German State Minister Kills Himself. The Coronavirus Can Take a Mental Toll – But There’s Help


German State Minister Kills Himself. The Coronavirus Can Take a Mental Toll – But There’s Help

Illustration: Robin Chakraborty

The Coronavirus pandemic has resulted in over seven lakh cases worldwide leading to thousands of deaths, billions of dollars lost in value, and entire countries in partial or total lockdown. While the costs associated with physical health and the economy are apparent and humongous, there is also a mental health crisis simmering underneath.

There is anxiety about the future as most of us are home all day, just refreshing our screens and watching the human toll pile up. The world can seem glum when all you read is one horrific article after another. Many have either children studying abroad or relatives living in other parts of the world that they are worried about, knowing fully well that they can’t physically help them, with travel restrictions in place. The helplessness can get to you. Then there are doctors, nurses and healthcare workers who are subject to turmoil and misery all around them, with coronavirus cases and deaths piling up. With constant communication from multiple sources, and thanks to WhatsApp University, there is now also panic and anxiety around everyday behaviour and what one should or shouldn’t do.

If the coronavirus has proved anything, it is that health issues don’t distinguish between the rich and the poor. And the world was witness to a shocking such case last night, after finance minister of the German state of Hesse, Thomas Schäfer committed suicide after being “deeply worried” about the coronavirus crisis.

State premier Volker Bouffier issued a statement saying, “His main concern was whether he could manage to fulfill the huge expectations of the population, especially in terms of financial aid. For him, there was clearly no way out. He was desperate, and so he had to leave us. That has shocked us, has shocked me.”

A few days back, an Italian nurse killed herself after testing positive from coronavirus and worrying she had infected others. Daniela Trezzi was working at a hospital in Lombardy, the worst-affected region of Italy.

Back home, there was a case in Kandivali, Mumbai where a man killed his younger brother because he stepped out during the lockdown. The accused questioned the victim and his wife about the urgency to step out and buy groceries amid the lockdown.
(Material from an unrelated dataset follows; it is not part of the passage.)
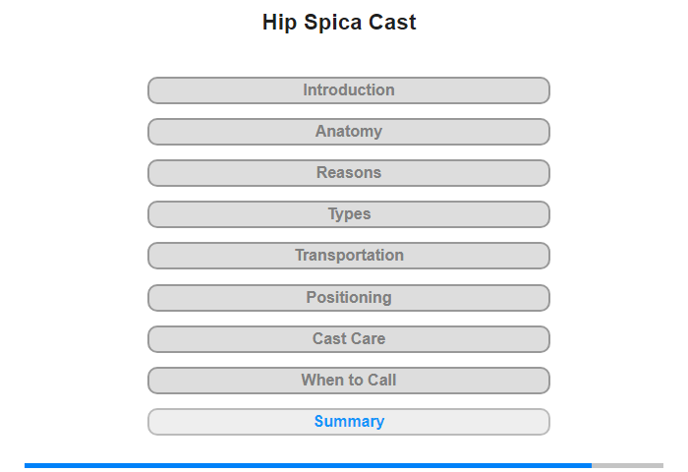Navigate to Introduction at the top of list
This screenshot has height=472, width=688.
[348, 90]
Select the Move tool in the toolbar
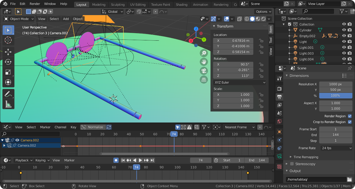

The argument turned violent, leading to the death.

Government agencies and institutions have been vocal in addressing the issue. Kerala Chief Minister Pinarayi Vijayan has taken the lead in communicating the importance of mental health during the coronavirus outbreak.

A multidisciplinary team in Kerala has been providing mental health support for those in quarantine and isolation.

The Ministry of Health & Family Welfare of the Government of India has been proactive on the issue, putting out videos from health experts on how to manage your mental health and well-being during the lockdown. Amongst other things, experts advised to have a daily routine, engage in activities of choice, minimise watching news, play indoor games, keep yourself physically active by walking around the house or doing yoga/exercises and have a healthy diet and sleep routine.

The Ministry also announced a toll free number 080-46110007 that has been set up by the National Institute of Mental Health and Neurosciences (NIMHANS) in Bengaluru for people with mental health issues.

As medical experts have repeated time and again, stay physically healthy, stay healthy, stay safe.